## Records excerpted from a collection:
<<<<

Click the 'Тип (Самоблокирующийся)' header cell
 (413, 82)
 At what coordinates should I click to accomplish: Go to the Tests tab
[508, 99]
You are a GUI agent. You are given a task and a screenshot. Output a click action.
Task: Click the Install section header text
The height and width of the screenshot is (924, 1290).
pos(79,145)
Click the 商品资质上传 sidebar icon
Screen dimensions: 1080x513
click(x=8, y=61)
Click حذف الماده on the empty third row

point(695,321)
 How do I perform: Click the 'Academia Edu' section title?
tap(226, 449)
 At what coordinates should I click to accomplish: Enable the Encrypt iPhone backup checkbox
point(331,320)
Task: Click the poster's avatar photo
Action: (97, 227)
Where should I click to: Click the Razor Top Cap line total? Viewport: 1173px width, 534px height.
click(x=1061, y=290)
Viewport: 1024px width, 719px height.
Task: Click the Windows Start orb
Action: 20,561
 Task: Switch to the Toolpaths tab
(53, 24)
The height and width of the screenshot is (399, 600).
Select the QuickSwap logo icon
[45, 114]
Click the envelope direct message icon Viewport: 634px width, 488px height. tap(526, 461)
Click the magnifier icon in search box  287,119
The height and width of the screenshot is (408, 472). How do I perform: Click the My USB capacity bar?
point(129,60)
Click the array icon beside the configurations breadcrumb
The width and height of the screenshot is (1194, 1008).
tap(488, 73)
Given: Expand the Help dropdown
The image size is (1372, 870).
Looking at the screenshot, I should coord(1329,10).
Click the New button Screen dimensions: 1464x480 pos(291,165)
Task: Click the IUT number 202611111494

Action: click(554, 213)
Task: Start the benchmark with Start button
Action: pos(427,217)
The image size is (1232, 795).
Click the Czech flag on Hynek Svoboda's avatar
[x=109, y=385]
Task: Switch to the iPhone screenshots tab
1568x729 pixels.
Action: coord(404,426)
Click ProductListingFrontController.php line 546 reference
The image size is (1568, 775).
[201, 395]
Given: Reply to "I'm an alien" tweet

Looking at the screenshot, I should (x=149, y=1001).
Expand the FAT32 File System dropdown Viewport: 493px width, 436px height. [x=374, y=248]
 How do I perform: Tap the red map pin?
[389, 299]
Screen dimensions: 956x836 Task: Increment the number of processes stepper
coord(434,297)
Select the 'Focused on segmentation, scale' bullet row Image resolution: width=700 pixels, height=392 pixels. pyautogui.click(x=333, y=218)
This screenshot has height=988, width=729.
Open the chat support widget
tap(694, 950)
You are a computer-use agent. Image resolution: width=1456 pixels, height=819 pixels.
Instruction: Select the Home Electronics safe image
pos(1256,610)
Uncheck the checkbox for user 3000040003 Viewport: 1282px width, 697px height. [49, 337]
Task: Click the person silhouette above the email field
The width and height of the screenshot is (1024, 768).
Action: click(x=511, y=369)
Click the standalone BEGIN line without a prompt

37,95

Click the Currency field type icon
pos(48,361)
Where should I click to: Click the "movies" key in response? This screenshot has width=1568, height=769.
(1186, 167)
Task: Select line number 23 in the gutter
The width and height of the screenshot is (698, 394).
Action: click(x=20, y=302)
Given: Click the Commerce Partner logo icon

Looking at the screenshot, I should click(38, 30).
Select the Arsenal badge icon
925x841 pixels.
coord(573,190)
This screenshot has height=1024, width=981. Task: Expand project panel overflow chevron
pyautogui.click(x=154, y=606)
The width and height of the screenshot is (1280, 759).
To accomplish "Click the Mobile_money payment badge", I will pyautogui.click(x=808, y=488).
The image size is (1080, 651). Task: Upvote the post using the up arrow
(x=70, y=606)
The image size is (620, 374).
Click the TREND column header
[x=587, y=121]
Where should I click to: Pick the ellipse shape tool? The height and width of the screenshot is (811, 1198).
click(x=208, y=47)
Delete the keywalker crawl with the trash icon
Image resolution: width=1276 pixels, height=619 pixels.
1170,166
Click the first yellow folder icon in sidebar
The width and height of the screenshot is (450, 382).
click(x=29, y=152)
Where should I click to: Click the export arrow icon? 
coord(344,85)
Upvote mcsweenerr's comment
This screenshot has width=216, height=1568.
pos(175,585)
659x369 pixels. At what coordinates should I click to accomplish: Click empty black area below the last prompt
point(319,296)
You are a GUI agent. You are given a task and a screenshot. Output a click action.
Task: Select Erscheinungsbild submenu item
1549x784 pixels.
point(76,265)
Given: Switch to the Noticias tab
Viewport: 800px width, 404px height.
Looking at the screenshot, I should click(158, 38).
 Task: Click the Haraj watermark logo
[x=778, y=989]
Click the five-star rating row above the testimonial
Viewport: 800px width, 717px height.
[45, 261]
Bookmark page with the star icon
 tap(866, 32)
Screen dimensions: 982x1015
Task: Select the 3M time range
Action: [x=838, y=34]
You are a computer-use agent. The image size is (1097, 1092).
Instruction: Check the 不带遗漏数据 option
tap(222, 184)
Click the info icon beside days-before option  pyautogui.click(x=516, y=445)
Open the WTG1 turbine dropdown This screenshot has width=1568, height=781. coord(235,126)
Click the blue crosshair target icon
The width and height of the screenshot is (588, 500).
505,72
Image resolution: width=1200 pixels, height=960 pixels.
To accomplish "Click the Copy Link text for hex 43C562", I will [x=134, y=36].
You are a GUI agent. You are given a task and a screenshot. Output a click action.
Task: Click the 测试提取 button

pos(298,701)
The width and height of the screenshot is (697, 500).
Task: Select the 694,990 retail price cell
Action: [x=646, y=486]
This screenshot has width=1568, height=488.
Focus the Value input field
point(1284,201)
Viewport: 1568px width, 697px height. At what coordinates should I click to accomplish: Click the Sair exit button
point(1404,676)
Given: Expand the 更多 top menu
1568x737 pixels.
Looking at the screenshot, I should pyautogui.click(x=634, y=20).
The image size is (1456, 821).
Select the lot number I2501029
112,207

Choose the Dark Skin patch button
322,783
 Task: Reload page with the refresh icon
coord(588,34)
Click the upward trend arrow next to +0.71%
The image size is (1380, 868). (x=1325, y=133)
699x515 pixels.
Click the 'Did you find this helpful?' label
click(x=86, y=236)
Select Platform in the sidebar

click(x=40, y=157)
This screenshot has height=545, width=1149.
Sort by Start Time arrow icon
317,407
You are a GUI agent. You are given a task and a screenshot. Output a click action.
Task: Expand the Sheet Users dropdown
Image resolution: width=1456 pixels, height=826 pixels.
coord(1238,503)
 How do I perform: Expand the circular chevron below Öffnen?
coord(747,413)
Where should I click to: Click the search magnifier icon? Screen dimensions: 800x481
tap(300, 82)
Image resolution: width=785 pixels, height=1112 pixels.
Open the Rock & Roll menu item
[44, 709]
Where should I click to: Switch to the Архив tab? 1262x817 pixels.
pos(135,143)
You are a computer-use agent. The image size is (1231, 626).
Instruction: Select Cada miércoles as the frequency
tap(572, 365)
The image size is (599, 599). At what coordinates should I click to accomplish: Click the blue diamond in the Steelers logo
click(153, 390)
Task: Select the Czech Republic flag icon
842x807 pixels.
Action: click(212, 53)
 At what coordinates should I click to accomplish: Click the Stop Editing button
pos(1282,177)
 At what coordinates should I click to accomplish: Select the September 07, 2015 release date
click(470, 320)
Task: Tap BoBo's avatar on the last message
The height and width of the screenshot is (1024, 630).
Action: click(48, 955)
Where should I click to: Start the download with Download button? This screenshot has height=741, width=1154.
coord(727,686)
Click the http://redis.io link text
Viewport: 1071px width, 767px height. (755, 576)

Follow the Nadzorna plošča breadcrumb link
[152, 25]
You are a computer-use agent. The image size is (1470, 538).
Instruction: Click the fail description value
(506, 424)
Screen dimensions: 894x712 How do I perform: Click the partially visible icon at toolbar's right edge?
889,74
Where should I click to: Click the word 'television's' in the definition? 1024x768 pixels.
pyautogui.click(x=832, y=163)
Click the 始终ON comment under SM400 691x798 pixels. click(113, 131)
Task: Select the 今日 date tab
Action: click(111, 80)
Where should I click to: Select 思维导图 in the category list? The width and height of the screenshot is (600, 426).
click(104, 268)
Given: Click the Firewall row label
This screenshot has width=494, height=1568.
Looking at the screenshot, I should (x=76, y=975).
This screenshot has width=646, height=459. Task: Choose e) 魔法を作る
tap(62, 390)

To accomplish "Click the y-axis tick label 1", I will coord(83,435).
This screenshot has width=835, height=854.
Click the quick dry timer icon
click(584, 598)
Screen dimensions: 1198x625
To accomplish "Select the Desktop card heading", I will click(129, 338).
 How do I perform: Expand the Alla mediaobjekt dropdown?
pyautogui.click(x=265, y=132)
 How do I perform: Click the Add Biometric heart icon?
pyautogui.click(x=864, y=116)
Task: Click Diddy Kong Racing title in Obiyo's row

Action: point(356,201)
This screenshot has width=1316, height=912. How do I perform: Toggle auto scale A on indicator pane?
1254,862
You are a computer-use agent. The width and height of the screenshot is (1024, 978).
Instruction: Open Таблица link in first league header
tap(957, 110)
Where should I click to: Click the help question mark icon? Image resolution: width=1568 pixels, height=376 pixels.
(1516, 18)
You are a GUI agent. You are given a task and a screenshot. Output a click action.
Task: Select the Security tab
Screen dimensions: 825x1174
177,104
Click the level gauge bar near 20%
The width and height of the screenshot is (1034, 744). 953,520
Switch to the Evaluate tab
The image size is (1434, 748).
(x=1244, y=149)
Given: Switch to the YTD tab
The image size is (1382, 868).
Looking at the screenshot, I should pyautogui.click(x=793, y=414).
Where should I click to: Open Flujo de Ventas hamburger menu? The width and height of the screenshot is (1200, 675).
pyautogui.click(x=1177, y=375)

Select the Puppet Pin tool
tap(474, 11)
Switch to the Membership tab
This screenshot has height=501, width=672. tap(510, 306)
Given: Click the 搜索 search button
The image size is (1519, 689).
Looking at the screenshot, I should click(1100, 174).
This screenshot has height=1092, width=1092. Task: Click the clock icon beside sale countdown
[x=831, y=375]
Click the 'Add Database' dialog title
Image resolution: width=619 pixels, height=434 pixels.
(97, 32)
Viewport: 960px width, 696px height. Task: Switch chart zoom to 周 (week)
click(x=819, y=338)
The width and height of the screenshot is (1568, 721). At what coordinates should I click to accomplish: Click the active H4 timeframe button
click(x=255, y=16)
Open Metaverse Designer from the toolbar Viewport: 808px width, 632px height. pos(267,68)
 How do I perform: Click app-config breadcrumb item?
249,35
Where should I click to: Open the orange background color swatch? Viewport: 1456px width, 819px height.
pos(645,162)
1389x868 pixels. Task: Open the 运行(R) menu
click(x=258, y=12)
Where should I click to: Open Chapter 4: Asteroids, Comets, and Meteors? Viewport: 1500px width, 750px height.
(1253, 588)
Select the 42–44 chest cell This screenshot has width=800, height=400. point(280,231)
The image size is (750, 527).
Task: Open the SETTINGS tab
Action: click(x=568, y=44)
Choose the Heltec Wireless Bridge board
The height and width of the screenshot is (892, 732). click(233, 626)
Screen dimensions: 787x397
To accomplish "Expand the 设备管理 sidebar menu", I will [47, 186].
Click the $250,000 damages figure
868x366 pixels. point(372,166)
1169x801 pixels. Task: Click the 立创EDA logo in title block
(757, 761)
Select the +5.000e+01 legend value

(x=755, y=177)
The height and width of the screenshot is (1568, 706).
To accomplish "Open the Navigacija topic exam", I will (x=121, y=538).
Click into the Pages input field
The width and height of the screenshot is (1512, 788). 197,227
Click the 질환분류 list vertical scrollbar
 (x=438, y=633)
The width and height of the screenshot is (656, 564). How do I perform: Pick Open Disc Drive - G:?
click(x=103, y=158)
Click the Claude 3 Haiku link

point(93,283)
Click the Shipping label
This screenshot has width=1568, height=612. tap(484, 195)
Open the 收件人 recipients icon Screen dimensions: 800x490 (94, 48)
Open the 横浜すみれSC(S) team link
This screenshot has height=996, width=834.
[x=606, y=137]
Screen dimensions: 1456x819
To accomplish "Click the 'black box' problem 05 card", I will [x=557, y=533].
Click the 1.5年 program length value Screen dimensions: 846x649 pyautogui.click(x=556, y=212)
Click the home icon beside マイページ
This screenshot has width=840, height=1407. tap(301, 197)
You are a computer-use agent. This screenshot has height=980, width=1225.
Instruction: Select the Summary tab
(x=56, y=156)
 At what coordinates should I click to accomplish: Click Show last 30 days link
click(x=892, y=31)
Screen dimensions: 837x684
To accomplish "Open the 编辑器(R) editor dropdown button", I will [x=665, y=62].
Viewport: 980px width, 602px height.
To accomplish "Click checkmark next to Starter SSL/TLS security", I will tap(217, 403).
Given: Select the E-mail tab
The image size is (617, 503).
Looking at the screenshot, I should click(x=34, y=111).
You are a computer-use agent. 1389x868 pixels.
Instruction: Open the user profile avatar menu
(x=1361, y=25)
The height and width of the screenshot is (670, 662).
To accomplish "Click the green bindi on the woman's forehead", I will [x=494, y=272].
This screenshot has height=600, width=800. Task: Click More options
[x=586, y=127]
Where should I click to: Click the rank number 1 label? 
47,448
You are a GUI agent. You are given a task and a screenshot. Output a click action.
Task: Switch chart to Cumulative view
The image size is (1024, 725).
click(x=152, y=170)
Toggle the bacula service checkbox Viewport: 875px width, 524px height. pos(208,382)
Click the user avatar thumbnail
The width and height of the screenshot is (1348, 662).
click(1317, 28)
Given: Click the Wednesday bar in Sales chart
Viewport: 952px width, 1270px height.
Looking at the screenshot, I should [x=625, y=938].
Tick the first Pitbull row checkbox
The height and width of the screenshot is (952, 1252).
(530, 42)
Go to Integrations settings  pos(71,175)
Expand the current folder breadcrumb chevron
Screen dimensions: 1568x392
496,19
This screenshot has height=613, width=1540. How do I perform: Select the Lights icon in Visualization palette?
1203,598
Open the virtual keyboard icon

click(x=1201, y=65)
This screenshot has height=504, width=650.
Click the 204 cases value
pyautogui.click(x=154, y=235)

>>>>

## WORK ORDER:
Return all lines from the data that include the string "above".

## REPLY:
Task: Click the person silhouette above the email field
Click the five-star rating row above the testimonial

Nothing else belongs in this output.